Il faut donc écrire : 
 "Les Bernstein sont ensuite arrêtés, étant dé*n*oncés par  Pierre-Jean, le futur gendre d’Edmond. *Celui-là *est aussi un collaborateur". En effet, *celui-ci renvoie au mot le plus proche ; celui-là, au mot le plus éloigné.

*Mais cette règle n'est pas toujours respectée, et si tu crains que ta seconde phrase ne soit équivoque, tu peux toujours répété "Pierre-Jean" : "Les Bernstein sont ensuite arrêtés, étant d*é*noncés par  Pierre-Jean, le futur gendre d’Edmond.* Pierre-Jean *est aussi un collaborateur".


----------



## Maître Capello

Effectivement, _celui-ci_ est inapproprié dans ce contexte.

_… Pierre-Jean, le futur gendre d'Edmond. *Celui-ci* est aussi un collaborateur._ 
_… Pierre-Jean, le futur gendre d'Edmond. *Celui-là* est aussi un collaborateur._ 

On pourrait également dire :

_… Pierre-Jean, le futur gendre d'Edmond. *C'*est aussi un collaborateur._

Quoi qu'il en soit, je dirais plus simplement :

_… Pierre-Jean, le futur gendre d'Edmond, *qui* est aussi un collaborateur._ (Noter les deux virgules qui sont ici obligatoires.)


----------



## Chocou

Bonjour

Je voudrais savoir laquelle de ces deux phrases est la bonne :

- Cette fleur avait germé un jour au milieu des autres fleurs. *Celle-là* (cette fleur) avait vite intrigué le Petit Prince.

- Cette fleur avait germé un jour au milieu des autres fleurs. *Celle-ci * (cette fleur) avait vite intrigué le Petit Prince.
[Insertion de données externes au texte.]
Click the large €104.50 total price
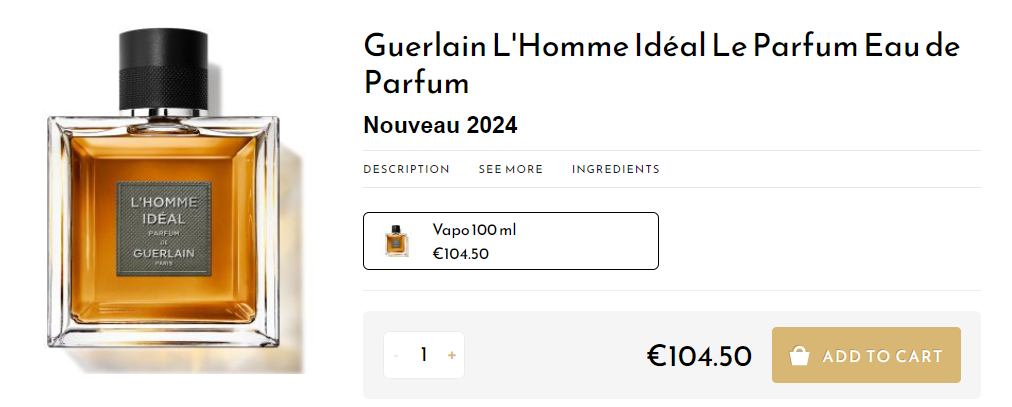(x=699, y=355)
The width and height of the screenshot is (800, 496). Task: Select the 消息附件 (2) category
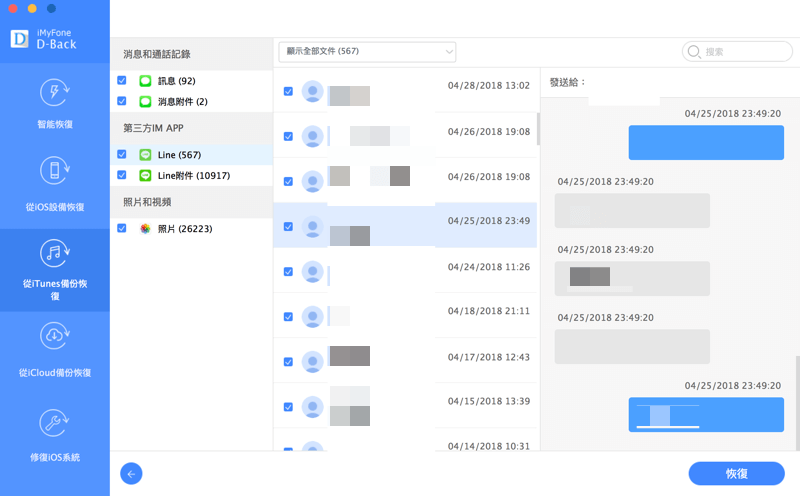181,101
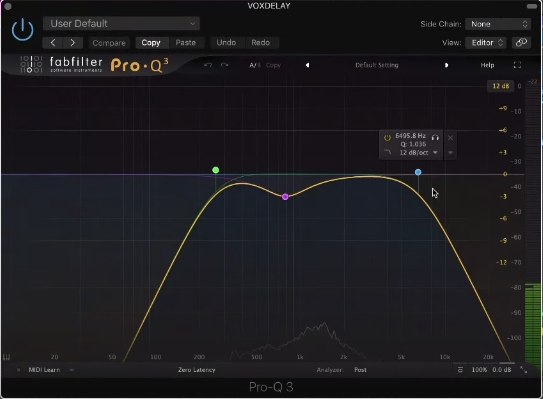The height and width of the screenshot is (399, 543).
Task: Open the User Default preset dropdown
Action: click(x=121, y=24)
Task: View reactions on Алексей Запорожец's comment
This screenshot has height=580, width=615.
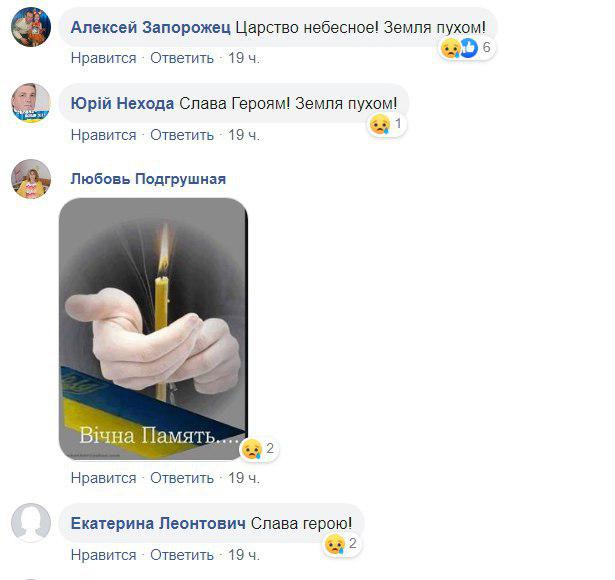Action: point(466,48)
J'aimerais aussi que vous m'éclairiez sur ceci:

- Antoine et Renaud étaient deux petits enfants très aimables. *Celui-ci* n'acceptait jouer qu'avec *celle-là*.

Merci beaucoup


----------



## Maître Capello

Chocou said:


> Je voudrais savoir laquelle de ces deux phrases est la bonne


Les deux sont possibles, mais _celle-*ci*_ est préférable. Cela dit, aucun des deux démonstratifs n'est vraiment idéal dans ce cas. Il vaut mieux employer un simple pronom personnel :

_Cette fleur avait germé un jour au milieu des autres fleurs. *Elle* avait vite intrigué le Petit Prince._



Chocou said:


> Antoine et Renaud étaient deux petits enfants très aimables. *Celui-ci* n'acceptait jouer qu'avec *celle-là*.
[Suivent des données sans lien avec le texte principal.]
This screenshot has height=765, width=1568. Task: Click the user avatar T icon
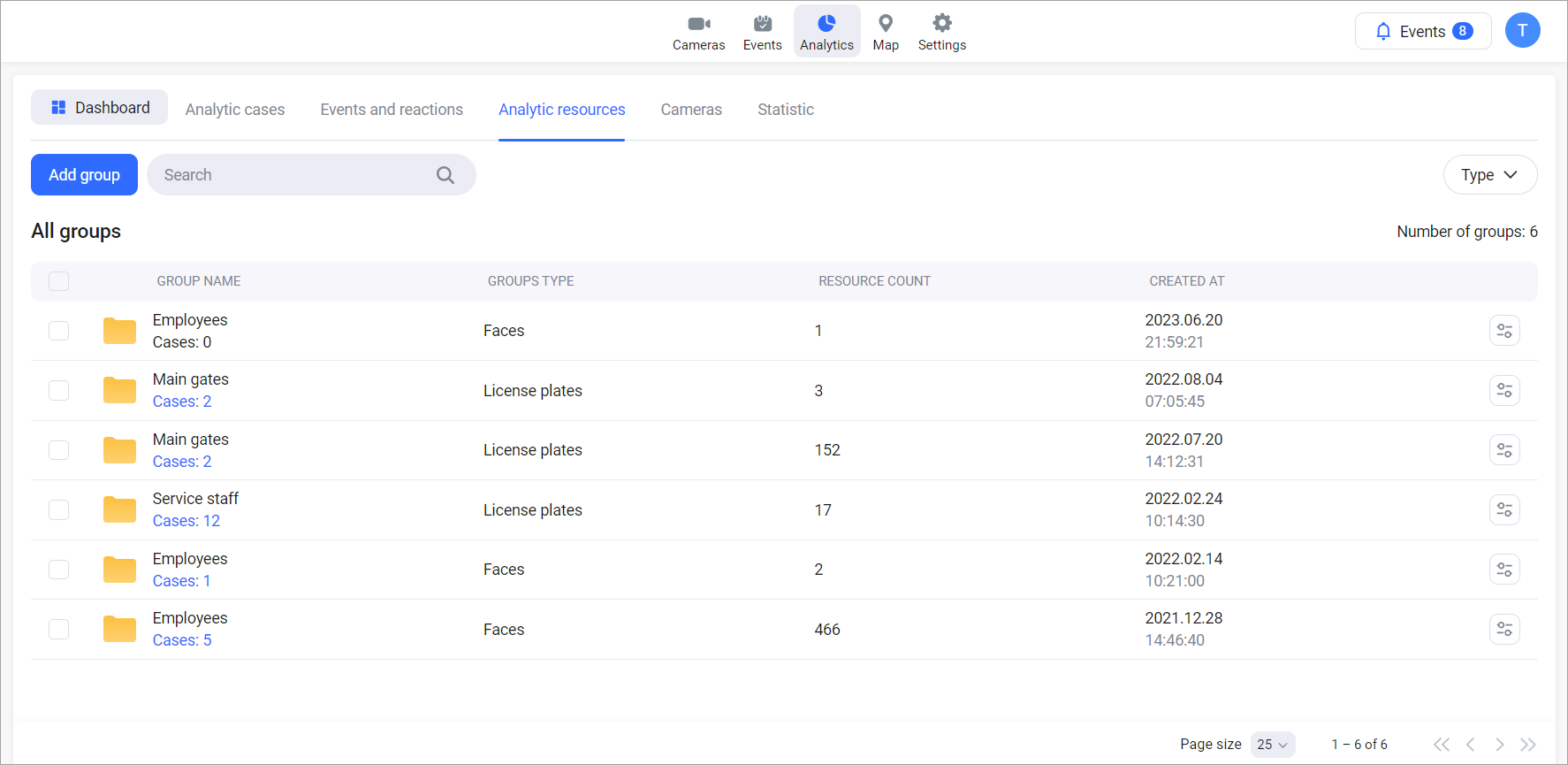point(1522,31)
Cette phrase n'est pas correcte. Comme Antoine et Renaud sont tous les deux des garçons, il faut écrire :

_*Celui-ci* n'acceptait de jouer qu'avec *celui-là*.

Celui-ci_ fait référence au dernier nom masculin cité. (→ Renaud dans l'exemple)
_Celle-ci_ fait référence au dernier nom féminin cité.
_Celui-là_ fait référence à l'autre nom masculin cité précédemment. (→ Antoine dans l'exemple)
_Celle-là_ fait référence à l'autre nom féminin cité précédemment.


----------



## Chocou

Merci Maître Capello pour votre réponse très rapide. pourriez-vous, s'il vous plait, me dire si on pourrait avoir dans une phrase deux pronoms démonstratifs dont le genre est différent, un peu comme ceci :

- Antoinette et Renaud étaient deux petits enfants très aimables. *Celui-ci* n'acceptait jouer qu'avec *celle-là*.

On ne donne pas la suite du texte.